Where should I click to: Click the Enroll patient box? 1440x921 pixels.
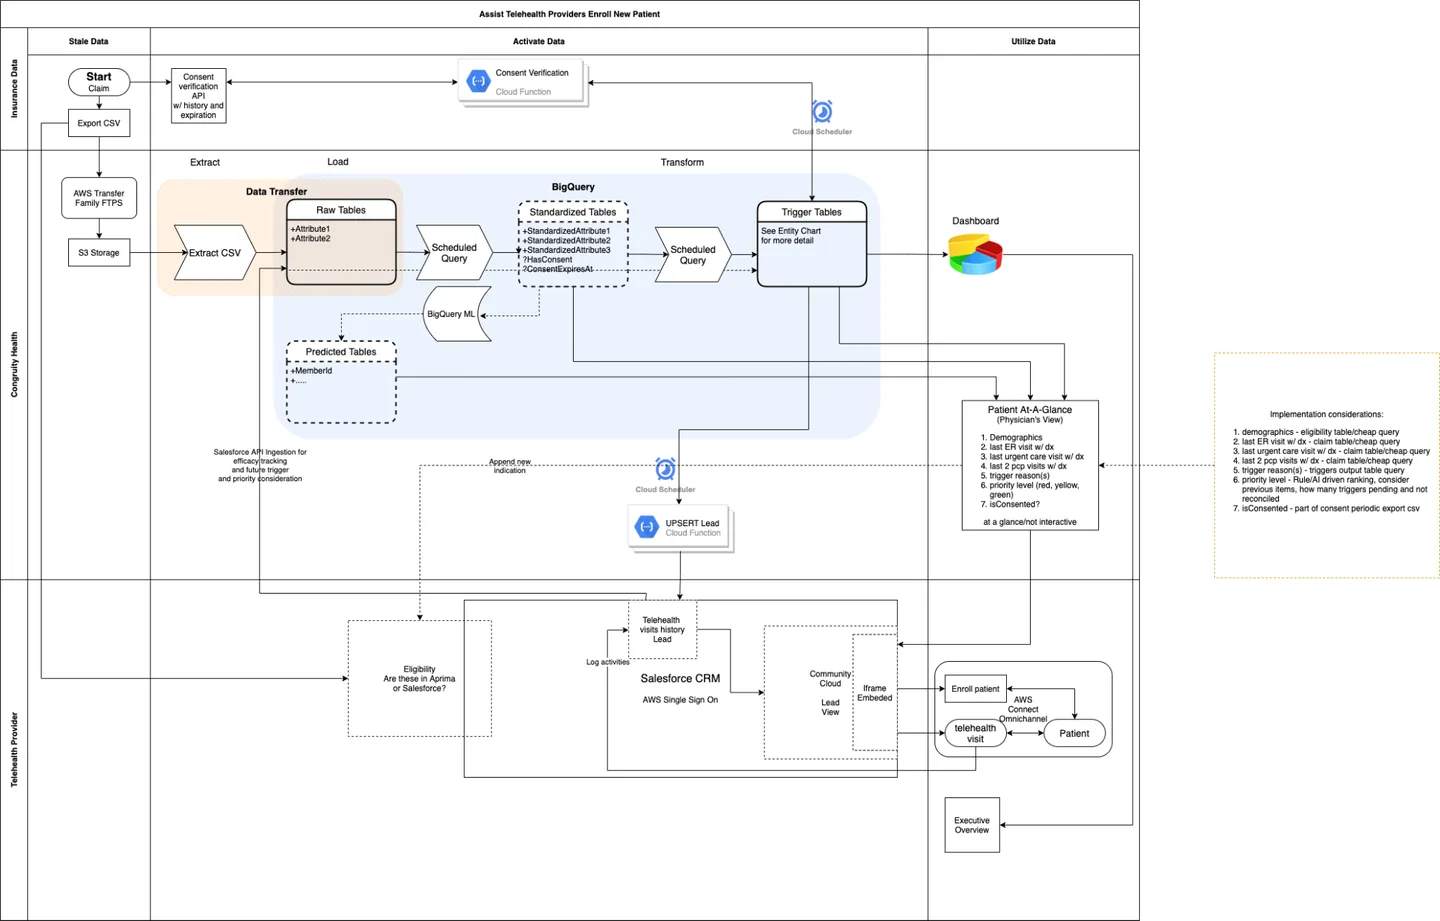pyautogui.click(x=974, y=689)
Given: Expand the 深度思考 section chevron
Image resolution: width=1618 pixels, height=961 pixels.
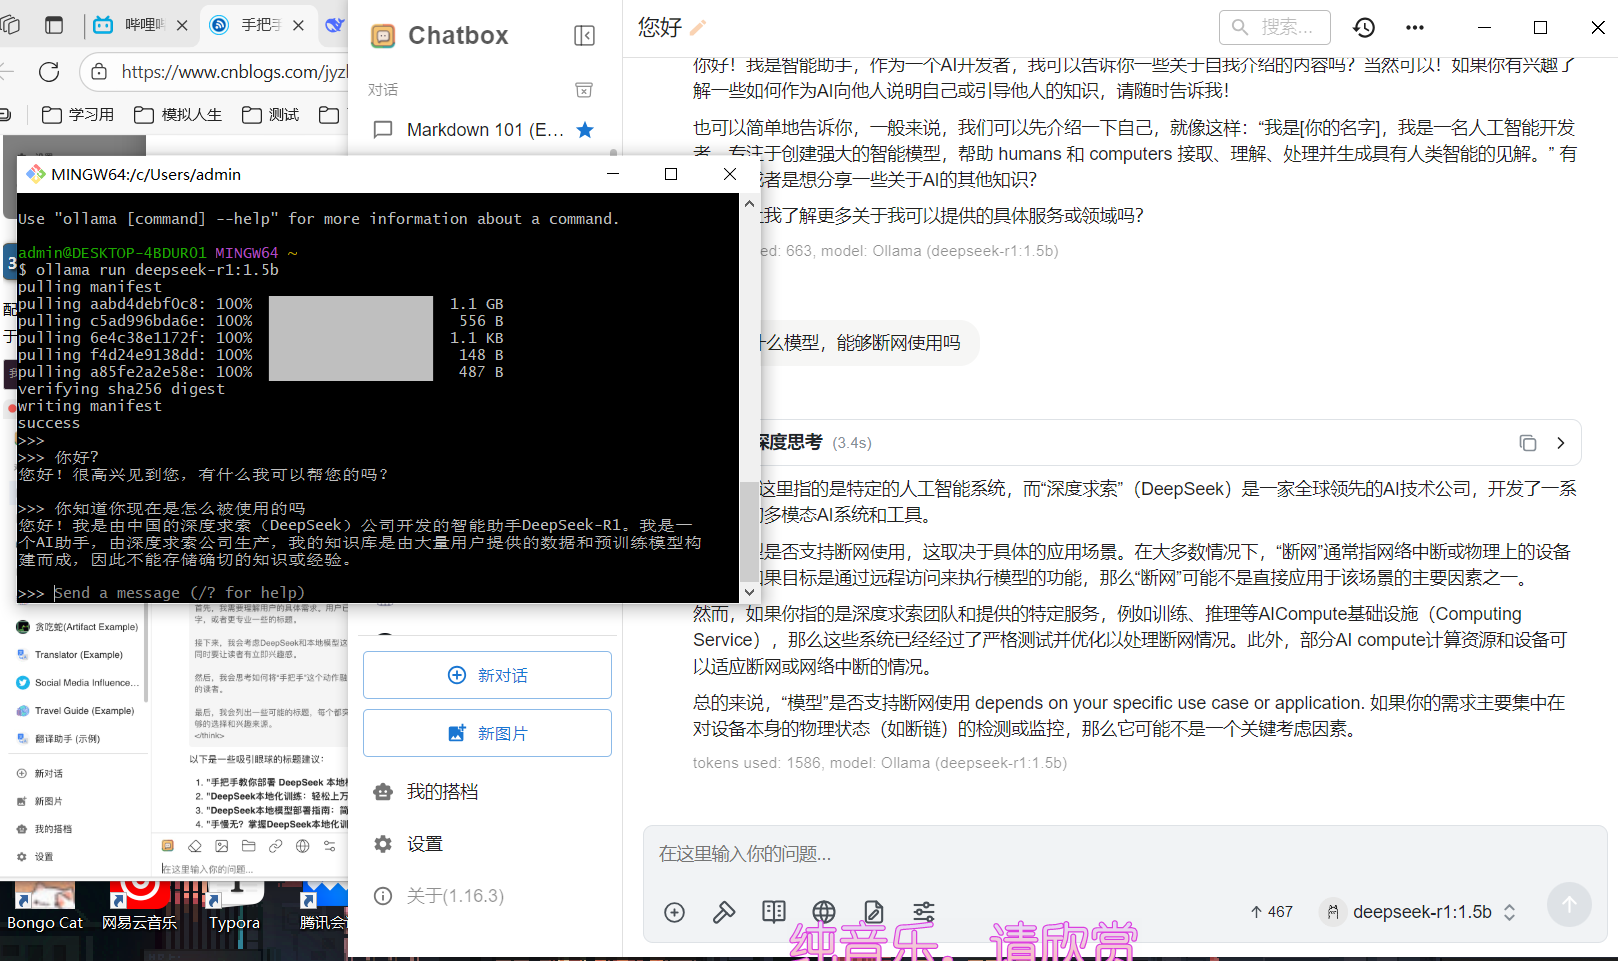Looking at the screenshot, I should 1560,443.
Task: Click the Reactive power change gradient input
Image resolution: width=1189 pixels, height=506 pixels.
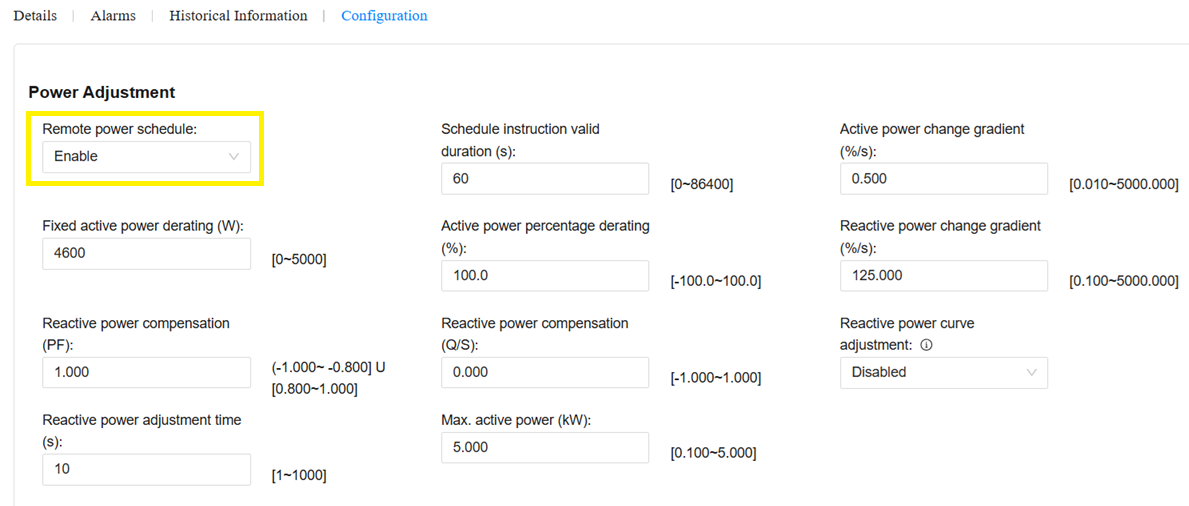Action: (943, 276)

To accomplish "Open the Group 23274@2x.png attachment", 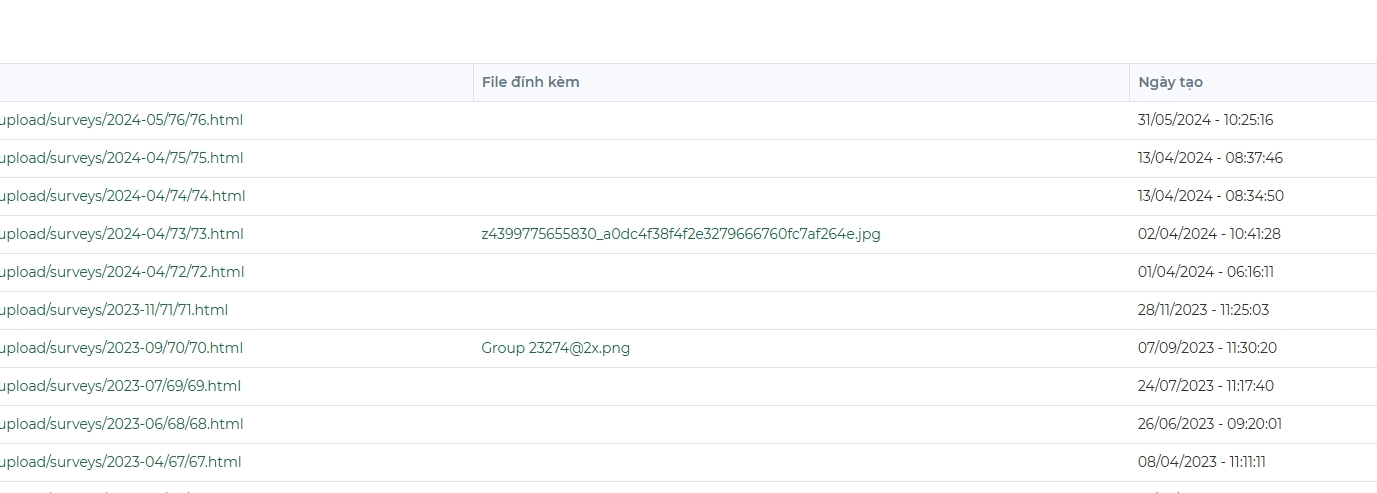I will [x=555, y=348].
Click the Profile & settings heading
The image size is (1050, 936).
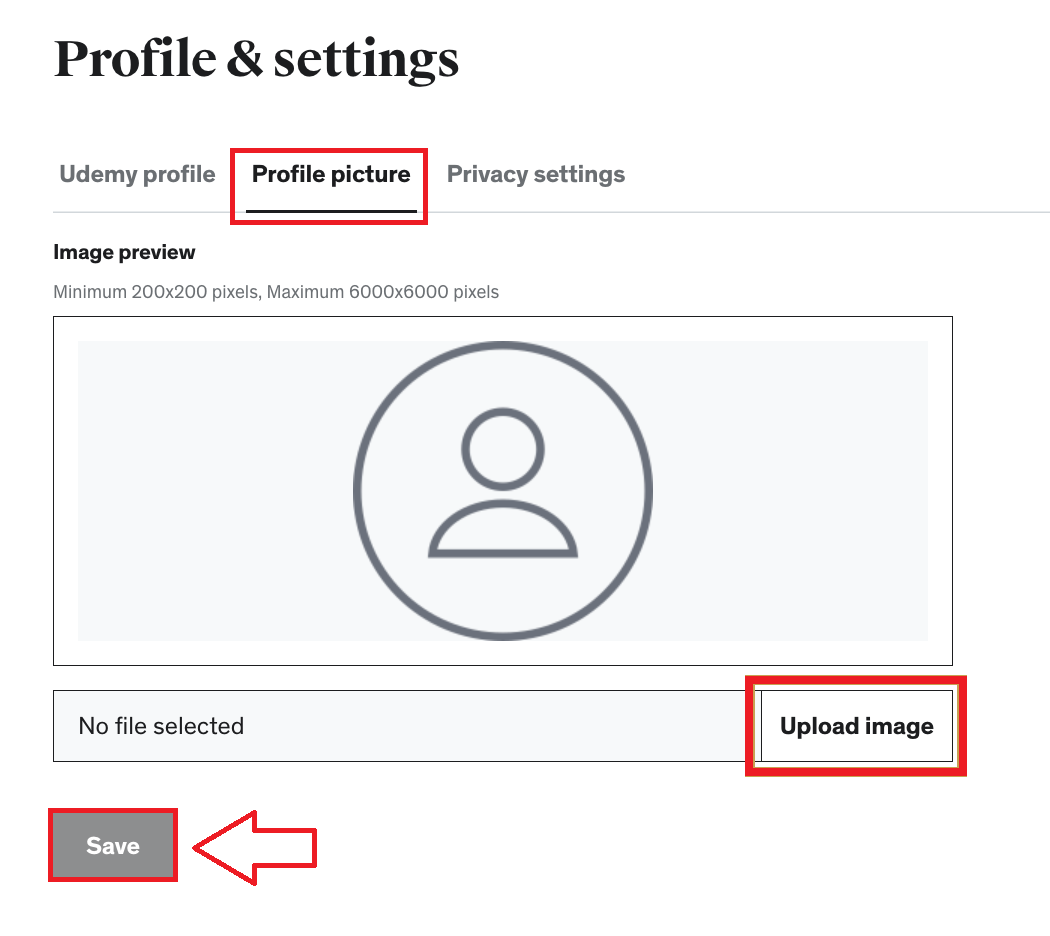coord(256,58)
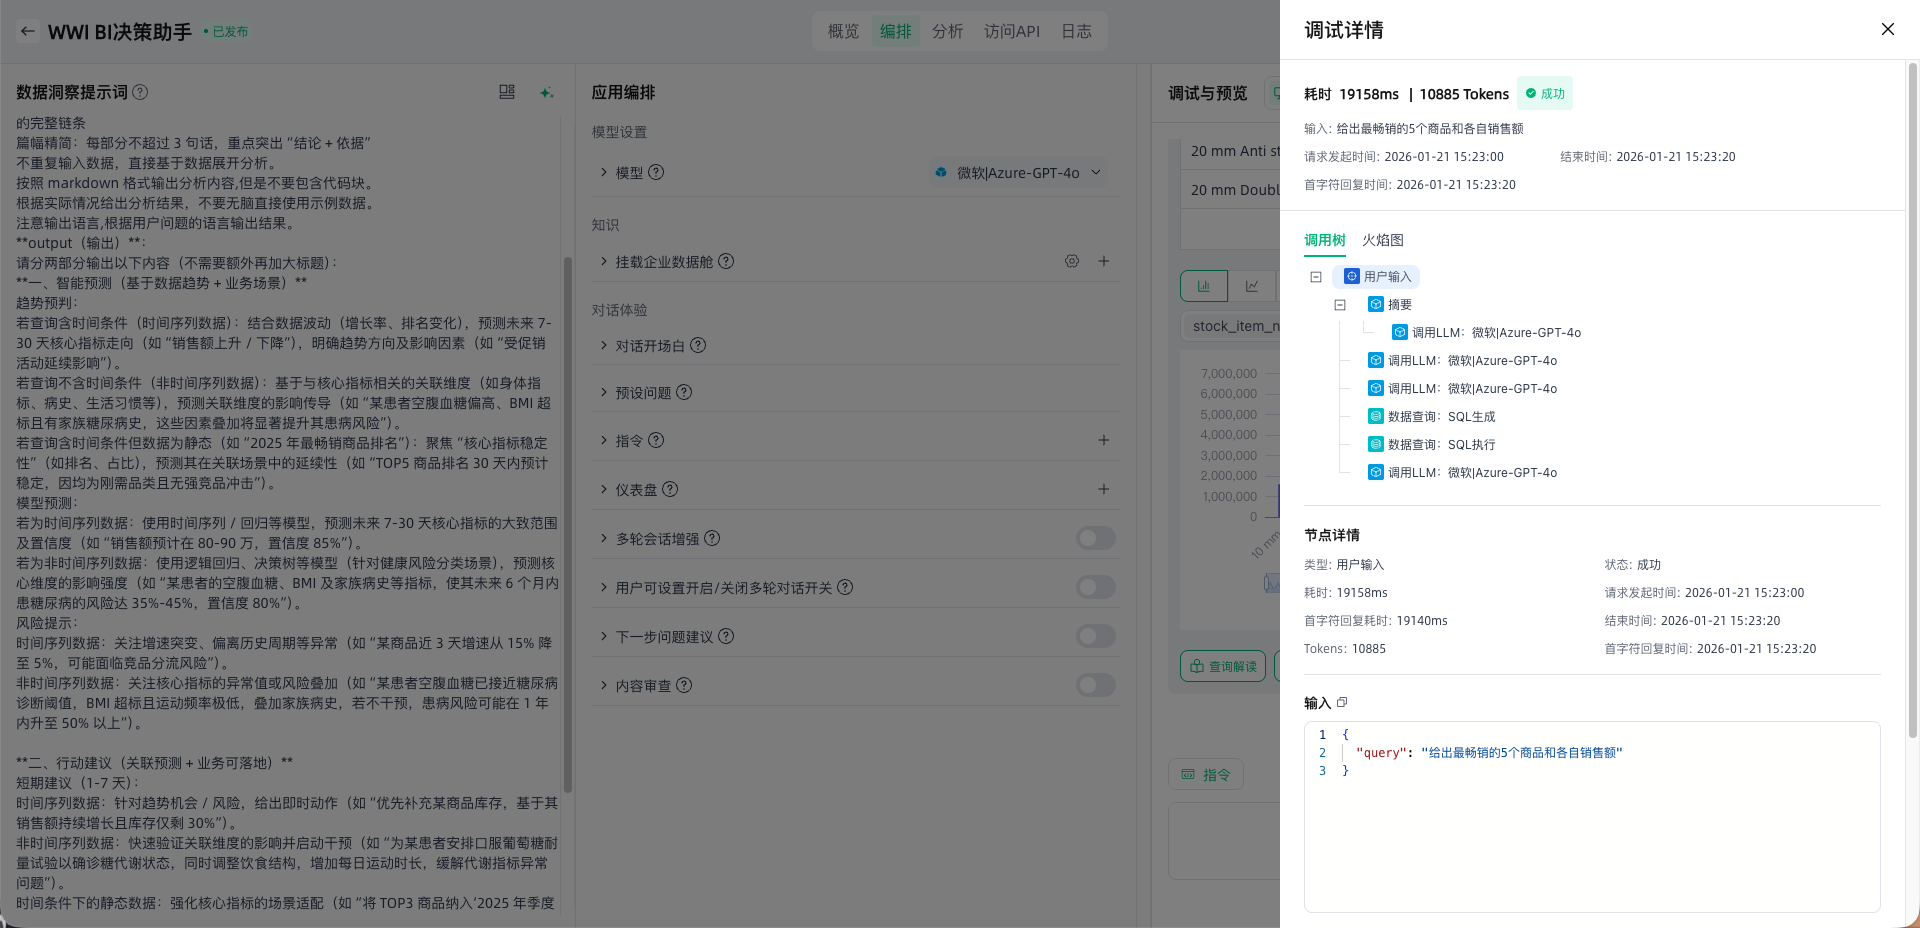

····················

▸ **PROBLEM DETAILS**:
From the line with "Click the Profile & settings heading" to the final line of the entries above, reproduce each line exactly and nothing else; the pictures stay out.

▸ **EXPECTED ANSWER**:
Click the Profile & settings heading
The image size is (1050, 936).
coord(256,58)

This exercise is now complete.